The transportation of fentanyl into the states is paid for by its consumer citizens. When the consumer pays for the narcotic, the money goes through a pipeline that eventually leads to the main supplier who then uses it to transfer the drug into the states. According to the DEA China is the main source of the fentanyl being transported into the United States. When seizures for fenanty from China are conducted it is often found that they have a over 90% concentration of pure fentanyl. 


Behind China, Mexico has also played a huge role in supplying fentanyl to the states.  Mexican TCOs  have been increasing the production of fentanyl and fentanyl tablets/pills.
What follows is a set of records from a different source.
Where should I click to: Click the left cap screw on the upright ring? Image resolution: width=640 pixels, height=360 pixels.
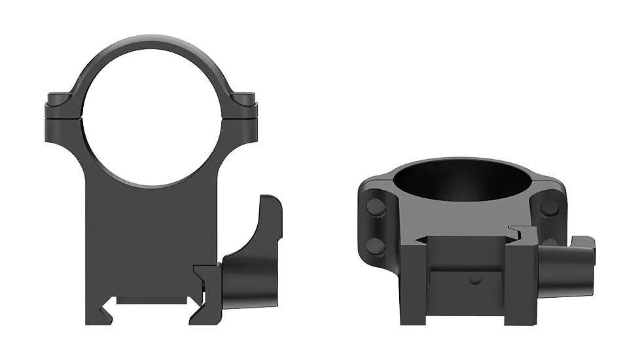coord(59,99)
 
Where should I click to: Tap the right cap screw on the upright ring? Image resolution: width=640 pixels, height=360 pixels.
coord(247,99)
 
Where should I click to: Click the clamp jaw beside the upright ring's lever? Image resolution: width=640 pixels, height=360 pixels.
coord(208,288)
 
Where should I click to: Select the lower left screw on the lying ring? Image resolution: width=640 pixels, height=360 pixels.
coord(376,245)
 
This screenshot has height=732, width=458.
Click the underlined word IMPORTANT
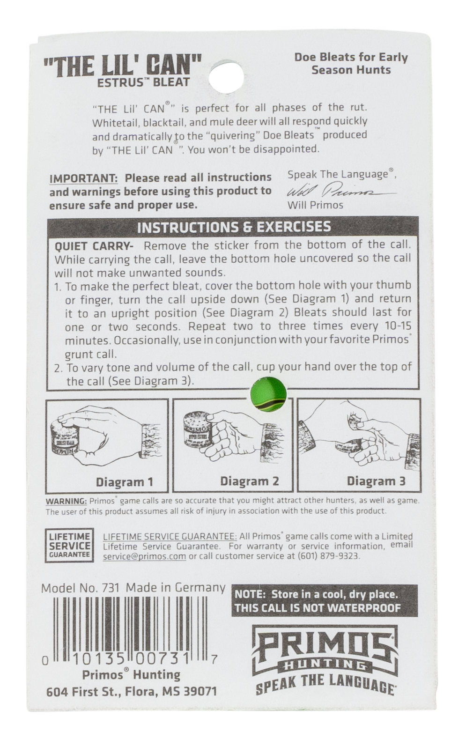tap(83, 179)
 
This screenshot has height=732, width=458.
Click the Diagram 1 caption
tap(124, 482)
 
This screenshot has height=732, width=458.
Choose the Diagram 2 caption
tap(250, 481)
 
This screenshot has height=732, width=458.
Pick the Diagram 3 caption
tap(376, 481)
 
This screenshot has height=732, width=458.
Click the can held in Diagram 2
tap(198, 431)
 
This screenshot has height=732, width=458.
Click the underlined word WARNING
tap(66, 501)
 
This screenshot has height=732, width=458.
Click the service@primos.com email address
tap(144, 556)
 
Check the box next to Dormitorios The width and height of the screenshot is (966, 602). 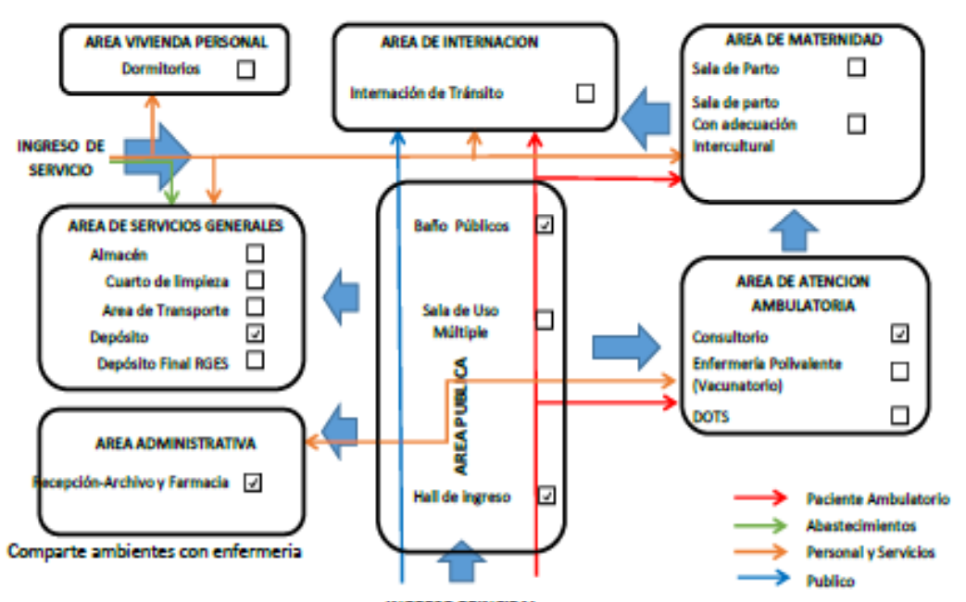(x=245, y=69)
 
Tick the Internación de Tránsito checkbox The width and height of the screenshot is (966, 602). (x=585, y=93)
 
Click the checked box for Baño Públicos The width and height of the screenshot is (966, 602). (x=546, y=224)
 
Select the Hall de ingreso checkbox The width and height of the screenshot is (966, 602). (x=546, y=495)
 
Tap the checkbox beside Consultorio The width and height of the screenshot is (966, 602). (x=898, y=333)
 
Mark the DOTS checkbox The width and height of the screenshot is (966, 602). (x=898, y=415)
More countries such as India have also joined in on supplying fentanyl to US consumers, and there is no sign of sales going down anytime soon. 


Most recently the narcotic has been found in the form of colorful tablets that resemble candy and laced in other drugs such as painkillers and cannabis. Just this past Wednesday Bakersfield Police Department seized 80,000 Fentanyl pills, and 2.5 pounds of fentanyl powder. Bust like these are not uncommon, and have been becoming more and more prominent as the drug continues to take over the US. 


In order to increase awareness on the issue, this past year the DEA marked August 21 as National Fentanyl Prevention and Awareness Day. They stated that the day should be used to honor those whose lives were lost from fentanyl posing, and recognize the tragedies the drug has brought upon its increase in popularity.